WHAT IS EXPECTED >> Starting at the line that contains "The height and width of the screenshot is (1732, 1284)." and continuing through the last of the rows, rewrite the lines with "Select" replaced by "Choose" and everything else left unchanged.

RECORDS SHOWN >>
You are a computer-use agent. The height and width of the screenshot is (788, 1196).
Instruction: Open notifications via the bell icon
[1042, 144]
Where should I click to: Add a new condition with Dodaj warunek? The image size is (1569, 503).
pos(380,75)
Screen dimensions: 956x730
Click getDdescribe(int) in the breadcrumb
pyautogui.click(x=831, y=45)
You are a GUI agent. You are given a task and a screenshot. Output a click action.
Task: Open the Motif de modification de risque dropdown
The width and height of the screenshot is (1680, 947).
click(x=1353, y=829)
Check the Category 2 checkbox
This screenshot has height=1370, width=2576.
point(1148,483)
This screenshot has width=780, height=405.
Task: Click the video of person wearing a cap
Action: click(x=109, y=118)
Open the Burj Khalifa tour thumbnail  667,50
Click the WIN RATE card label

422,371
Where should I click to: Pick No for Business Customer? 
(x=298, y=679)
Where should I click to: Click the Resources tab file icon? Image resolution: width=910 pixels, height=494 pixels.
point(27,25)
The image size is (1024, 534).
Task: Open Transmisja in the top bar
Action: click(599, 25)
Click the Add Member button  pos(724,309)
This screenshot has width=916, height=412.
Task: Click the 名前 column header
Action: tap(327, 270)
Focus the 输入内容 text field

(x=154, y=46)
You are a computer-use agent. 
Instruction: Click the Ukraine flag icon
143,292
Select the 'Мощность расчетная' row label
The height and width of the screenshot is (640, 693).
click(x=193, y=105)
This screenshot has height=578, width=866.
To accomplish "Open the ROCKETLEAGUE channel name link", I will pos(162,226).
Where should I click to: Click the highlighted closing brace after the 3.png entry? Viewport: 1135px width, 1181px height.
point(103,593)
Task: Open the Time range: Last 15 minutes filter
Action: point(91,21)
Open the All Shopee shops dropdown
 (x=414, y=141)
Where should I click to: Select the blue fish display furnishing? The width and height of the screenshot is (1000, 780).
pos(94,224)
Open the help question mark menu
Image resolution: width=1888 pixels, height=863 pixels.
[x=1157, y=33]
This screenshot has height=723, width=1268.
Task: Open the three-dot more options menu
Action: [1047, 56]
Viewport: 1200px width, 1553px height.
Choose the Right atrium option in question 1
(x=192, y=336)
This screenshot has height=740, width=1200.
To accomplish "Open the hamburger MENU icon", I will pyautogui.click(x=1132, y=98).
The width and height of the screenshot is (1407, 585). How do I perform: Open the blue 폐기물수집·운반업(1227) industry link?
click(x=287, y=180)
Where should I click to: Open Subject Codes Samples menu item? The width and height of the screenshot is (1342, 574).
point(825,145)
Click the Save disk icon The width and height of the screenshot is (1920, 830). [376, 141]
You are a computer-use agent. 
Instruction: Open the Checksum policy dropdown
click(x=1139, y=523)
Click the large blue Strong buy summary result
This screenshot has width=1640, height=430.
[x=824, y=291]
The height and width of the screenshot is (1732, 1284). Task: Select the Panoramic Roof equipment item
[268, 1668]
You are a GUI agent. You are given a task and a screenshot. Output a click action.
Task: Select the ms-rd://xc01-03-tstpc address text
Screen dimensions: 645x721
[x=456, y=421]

EXPECTED OUTPUT >>
The height and width of the screenshot is (1732, 1284). Task: Choose the Panoramic Roof equipment item
[268, 1668]
You are a GUI agent. You are given a task and a screenshot. Output a click action.
Task: Choose the ms-rd://xc01-03-tstpc address text
Screen dimensions: 645x721
[x=456, y=421]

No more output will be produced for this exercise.